I have a long vector x, and another v, which contains lengths. I would like to sum x so that the answer y is a vector of length length(v), and y[1] is sum(x[1:v[i]]), y[2] is sum(x[(1+v[1]):(v[1]+v[2])]), and so on. Essentially this is performing sparse matrix multiplication from a space of dimension length(x) to one of dimension length(v). However, I would prefer not to bring in "advanced machinery", although I might have to. It does need to be very, very fast.

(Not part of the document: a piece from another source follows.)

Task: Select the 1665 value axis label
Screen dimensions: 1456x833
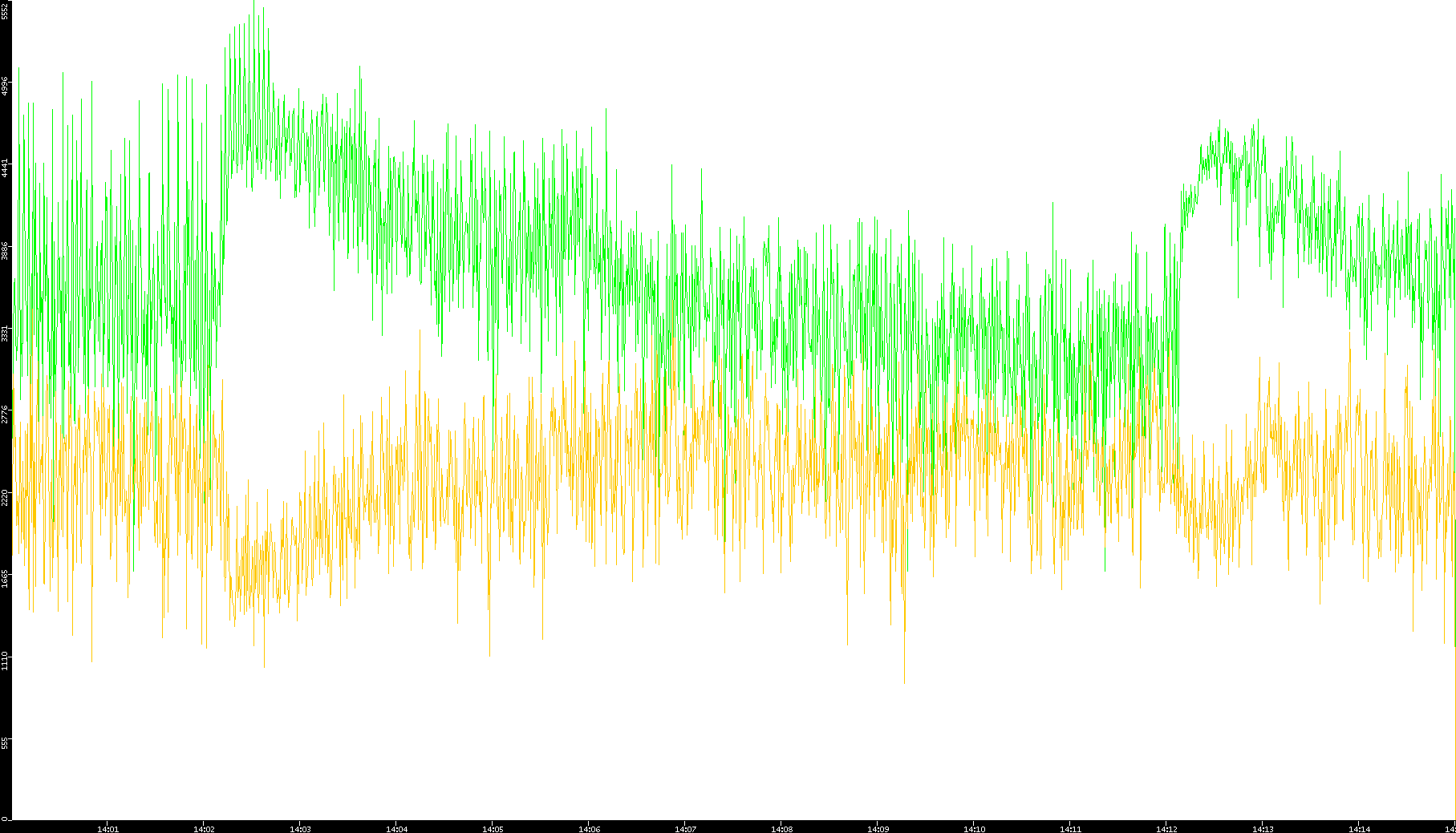Action: pos(6,580)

Can anyone think of anything simpler than using a sparse matrix package?

Example -

x <- c(1,1,3,4,5)
v <- c(2,3)
y <- myFunc(x,v)

y should be c(2,12)

I am open to any pre-processing - e.g, storing in v the starting indexes of each stretch.

Answer 1

  y <- cumsum(x)[cumsum(v)]
  y <- c(y[1], diff(y))

This looks like it's doing extra work because it's computing the cumsum for the whole vector, but it's actually faster than the other solutions so far, for both small and large numbers of groups.

Here's how I simulated the data

set.seed(5)
N <- 1e6
n <- 10
x <- round(runif(N,0,100),1)
v <- as.vector(table(sample(n, N, replace=TRUE)))

On my machine the timings with n <- 10 are:

• Brandon Bertelsen (for loop): 0.017
• Ramnath (rowsum): 0.057
• John (split/apply): 0.280
• Aaron (cumsum): 0.008

changing to n <- 1e5 the timings are:

• Brandon Bertelsen (for loop): 2.181
• Ramnath (rowsum): 0.226
• John (split/apply): 0.852
• Aaron (cumsum): 0.015

I suspect this is faster than doing matrix multiplication, even with a sparse matrix package, because one doesn't have to form the matrix or do any multiplication. If more speed is needed, I suspect it could be sped up by writing it in C; not hard to do with the inline and rcpp packages, but I'll leave that to you.

Answer 2

You can do this using rowsum. It should be reasonably fast as it uses C code in the background.

y <- rowsum(x, rep(1:length(v), v))